The failure scales with the number of concurrent blob uploads, so it specifically and reliably broke remote caching of cargo build scripts: a build script’s directory OUT_DIR uploads dozens of blobs at once (e.g. librocksdb-sys ≈ 339 .o files), a subset of those ByteStream/Writes failed, Bazel then skipped UpdateActionResult for those actions, and they re-executed on every build — librocksdb-sys recompiled on every clean build (~8 min), cascading to everything that links it. Plain file-output actions (rustc rlibs) upload a single blob and rarely raced, so they cached fine and masked the bug.

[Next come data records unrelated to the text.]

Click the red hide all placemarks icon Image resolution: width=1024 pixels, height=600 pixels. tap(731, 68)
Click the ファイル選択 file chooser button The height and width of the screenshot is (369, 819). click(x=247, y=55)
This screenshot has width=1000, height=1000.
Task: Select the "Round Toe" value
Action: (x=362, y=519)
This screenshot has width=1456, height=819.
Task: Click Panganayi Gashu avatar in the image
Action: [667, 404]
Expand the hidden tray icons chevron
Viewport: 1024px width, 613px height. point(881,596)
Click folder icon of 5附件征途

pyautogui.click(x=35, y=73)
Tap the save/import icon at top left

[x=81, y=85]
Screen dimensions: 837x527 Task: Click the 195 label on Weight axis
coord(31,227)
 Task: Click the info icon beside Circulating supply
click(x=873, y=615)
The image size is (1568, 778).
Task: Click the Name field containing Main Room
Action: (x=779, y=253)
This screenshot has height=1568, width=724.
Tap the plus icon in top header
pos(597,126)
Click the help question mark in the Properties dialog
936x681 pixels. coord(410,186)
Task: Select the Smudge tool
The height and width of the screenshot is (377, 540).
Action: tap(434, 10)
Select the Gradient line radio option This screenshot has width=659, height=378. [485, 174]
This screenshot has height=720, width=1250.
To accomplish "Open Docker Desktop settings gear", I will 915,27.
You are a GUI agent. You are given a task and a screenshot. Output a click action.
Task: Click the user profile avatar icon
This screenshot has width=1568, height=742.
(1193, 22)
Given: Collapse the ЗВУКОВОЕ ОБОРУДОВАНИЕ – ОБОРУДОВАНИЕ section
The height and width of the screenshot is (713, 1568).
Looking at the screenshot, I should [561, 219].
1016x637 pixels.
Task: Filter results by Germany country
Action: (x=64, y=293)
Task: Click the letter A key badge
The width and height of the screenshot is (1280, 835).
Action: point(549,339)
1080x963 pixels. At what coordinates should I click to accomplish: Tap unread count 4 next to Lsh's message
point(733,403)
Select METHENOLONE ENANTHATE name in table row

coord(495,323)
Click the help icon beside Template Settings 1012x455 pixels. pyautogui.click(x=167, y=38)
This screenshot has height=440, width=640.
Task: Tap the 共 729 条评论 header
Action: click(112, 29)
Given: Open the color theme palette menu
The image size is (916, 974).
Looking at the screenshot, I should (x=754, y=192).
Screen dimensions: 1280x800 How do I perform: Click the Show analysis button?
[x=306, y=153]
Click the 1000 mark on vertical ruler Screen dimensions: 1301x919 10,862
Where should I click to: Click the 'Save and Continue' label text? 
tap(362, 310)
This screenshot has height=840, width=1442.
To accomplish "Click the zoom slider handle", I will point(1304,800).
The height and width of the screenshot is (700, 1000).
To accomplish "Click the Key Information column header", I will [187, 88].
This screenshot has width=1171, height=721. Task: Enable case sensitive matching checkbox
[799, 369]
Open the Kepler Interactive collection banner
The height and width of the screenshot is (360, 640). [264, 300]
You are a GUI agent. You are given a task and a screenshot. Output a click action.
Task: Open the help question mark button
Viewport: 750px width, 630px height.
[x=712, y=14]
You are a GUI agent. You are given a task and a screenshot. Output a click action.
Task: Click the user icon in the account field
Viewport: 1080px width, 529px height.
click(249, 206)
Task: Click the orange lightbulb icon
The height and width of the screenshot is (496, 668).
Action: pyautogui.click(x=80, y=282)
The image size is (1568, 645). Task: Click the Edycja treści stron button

Found while dogfooding Kura as the Bazel remote cache for the Kura Bazel build: a fresh build got hundreds of Kura cache hits yet still recompiled rocksdb.

Why this fix

Kura’s HTTP upload path (read_request_to_temp in utils.rs) already flushes before persisting; the ByteStream handler was the lone exception. Flushing + dropping the handle makes persist re-read a fully-written, closed file — minimal and matches the existing pattern. The action-cache and per-blob CAS round-trips were already correct; only the upload’s durability ordering was wrong.

Impact

  • Remote caching of cargo build scripts (and any action uploading many blobs concurrently / with directory outputs) now works through Kura.
  • No behavior change for already-working file-output actions.

Validation

Built a Kura image with the fix and re-ran a build-script round-trip against it, comparing Bazel --remote_grpc_log:

before after
ByteStream/Write failures 24/253 0/253
actions cached (UpdateActionResult) 59/81 81/81
GetActionResult not-found on rebuild 22 0
build scripts re-executed on rebuild 22 0

This reaches parity with Bazel’s local --disk_cache (81/81). A new regression test (bytestream_writes_persist_completely_under_concurrency) drives the real gRPC handler with concurrent multi-chunk uploads and asserts byte-exact round-trips; it fails reliably (5/5) without the fix and passes with it. cargo clippy --all-targets -- -D warnings and cargo fmt --check are clean.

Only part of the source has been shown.